◆ WHAT YOU NEED TO DO
Reproduce the records from the line with "Identify the location of brand-logo: GoodMj." through the end of the records, substituting "screen capture" for every "screenshot" and leaving everything else unchanged.

══ DATA SHOWN

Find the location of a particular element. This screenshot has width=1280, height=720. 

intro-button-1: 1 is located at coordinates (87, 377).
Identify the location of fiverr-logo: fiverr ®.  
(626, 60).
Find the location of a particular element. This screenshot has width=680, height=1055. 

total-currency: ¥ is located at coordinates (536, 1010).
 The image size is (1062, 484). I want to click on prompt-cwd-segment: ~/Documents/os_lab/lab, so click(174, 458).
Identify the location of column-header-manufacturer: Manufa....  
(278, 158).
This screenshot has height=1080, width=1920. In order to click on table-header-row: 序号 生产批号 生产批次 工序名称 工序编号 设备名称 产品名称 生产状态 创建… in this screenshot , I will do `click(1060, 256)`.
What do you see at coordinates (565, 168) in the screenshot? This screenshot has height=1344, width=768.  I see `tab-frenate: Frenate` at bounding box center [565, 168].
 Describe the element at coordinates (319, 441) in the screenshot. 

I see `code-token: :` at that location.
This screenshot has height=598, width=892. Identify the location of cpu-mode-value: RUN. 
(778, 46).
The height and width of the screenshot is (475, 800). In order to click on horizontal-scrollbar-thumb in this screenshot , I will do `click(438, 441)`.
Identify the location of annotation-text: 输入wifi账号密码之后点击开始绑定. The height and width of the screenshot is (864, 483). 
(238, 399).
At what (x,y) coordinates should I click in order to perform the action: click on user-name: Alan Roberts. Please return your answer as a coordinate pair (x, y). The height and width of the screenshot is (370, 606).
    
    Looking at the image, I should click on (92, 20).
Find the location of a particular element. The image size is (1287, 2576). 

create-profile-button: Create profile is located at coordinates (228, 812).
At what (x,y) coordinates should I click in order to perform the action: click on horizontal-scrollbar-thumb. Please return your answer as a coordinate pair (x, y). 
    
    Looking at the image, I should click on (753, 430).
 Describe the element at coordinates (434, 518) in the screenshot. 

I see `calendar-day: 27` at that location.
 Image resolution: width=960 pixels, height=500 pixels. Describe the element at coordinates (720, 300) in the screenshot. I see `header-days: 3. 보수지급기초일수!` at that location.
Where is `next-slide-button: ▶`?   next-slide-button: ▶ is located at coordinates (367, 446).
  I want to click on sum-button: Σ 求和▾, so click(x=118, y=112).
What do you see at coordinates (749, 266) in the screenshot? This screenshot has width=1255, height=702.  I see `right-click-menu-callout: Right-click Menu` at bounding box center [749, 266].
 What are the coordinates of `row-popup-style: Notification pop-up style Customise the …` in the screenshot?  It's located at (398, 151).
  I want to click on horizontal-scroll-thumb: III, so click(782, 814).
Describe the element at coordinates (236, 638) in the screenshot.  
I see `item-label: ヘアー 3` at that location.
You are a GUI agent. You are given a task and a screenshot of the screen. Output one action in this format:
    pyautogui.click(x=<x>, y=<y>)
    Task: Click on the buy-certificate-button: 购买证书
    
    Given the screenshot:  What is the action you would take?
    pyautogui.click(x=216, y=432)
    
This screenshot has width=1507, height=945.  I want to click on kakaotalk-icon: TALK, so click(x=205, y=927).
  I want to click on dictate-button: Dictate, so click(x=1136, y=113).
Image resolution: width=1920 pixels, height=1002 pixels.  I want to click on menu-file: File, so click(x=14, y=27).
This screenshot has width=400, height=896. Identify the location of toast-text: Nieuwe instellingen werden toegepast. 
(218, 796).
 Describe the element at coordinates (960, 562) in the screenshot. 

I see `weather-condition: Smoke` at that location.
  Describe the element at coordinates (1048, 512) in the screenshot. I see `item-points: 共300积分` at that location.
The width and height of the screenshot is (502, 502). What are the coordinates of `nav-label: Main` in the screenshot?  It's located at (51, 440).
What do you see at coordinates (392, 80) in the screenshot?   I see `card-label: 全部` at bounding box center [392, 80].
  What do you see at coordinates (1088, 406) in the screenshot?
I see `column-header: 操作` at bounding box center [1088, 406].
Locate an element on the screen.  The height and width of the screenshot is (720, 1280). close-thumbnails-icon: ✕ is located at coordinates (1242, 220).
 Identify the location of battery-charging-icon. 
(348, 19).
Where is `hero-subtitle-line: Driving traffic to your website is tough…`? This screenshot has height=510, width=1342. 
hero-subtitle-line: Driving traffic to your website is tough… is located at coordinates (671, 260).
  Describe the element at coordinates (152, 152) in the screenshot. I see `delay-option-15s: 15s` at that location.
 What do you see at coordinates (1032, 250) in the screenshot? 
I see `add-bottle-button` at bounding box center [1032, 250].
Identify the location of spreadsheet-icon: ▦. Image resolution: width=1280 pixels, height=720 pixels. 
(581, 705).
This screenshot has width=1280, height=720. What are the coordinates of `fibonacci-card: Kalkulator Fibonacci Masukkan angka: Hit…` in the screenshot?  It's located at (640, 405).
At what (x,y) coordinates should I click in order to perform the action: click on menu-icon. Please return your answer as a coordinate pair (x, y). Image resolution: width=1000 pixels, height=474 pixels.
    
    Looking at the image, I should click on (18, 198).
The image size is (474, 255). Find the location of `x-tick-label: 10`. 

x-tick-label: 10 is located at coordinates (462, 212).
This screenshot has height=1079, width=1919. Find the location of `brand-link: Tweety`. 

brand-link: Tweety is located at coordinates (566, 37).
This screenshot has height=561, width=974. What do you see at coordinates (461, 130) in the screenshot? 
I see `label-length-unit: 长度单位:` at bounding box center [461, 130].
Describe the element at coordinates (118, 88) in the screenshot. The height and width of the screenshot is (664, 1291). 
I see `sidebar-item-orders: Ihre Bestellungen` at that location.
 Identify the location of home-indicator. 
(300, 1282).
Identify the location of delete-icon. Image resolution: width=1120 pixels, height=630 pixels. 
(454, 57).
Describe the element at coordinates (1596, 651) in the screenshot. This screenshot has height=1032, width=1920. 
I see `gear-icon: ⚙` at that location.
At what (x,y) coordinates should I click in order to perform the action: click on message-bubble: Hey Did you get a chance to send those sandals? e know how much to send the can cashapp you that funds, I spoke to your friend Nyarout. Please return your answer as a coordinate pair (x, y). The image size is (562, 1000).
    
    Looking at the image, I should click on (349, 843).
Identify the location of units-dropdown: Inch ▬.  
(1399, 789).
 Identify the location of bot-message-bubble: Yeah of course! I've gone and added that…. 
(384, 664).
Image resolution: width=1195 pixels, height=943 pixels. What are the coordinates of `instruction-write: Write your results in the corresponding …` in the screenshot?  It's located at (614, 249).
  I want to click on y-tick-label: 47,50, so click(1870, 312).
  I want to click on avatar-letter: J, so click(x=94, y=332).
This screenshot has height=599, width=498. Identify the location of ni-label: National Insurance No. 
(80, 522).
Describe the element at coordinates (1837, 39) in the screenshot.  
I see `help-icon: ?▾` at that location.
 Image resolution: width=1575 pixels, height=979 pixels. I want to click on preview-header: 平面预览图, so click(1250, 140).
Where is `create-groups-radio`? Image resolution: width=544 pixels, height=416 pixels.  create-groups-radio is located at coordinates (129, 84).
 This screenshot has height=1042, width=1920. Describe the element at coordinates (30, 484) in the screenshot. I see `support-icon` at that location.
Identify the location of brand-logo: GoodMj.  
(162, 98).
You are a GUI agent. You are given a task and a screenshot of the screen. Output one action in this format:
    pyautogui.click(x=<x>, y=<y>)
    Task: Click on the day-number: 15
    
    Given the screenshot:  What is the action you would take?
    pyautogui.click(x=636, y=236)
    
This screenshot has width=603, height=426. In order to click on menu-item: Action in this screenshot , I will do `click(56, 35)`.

════

◆ OUTPUT FOR THIS TASK
Identify the location of brand-logo: GoodMj.  
(162, 98).
You are a GUI agent. You are given a task and a screen capture of the screen. Output one action in this format:
    pyautogui.click(x=<x>, y=<y>)
    Task: Click on the day-number: 15
    
    Given the screen capture:  What is the action you would take?
    pyautogui.click(x=636, y=236)
    
This screen capture has width=603, height=426. In order to click on menu-item: Action in this screen capture , I will do `click(56, 35)`.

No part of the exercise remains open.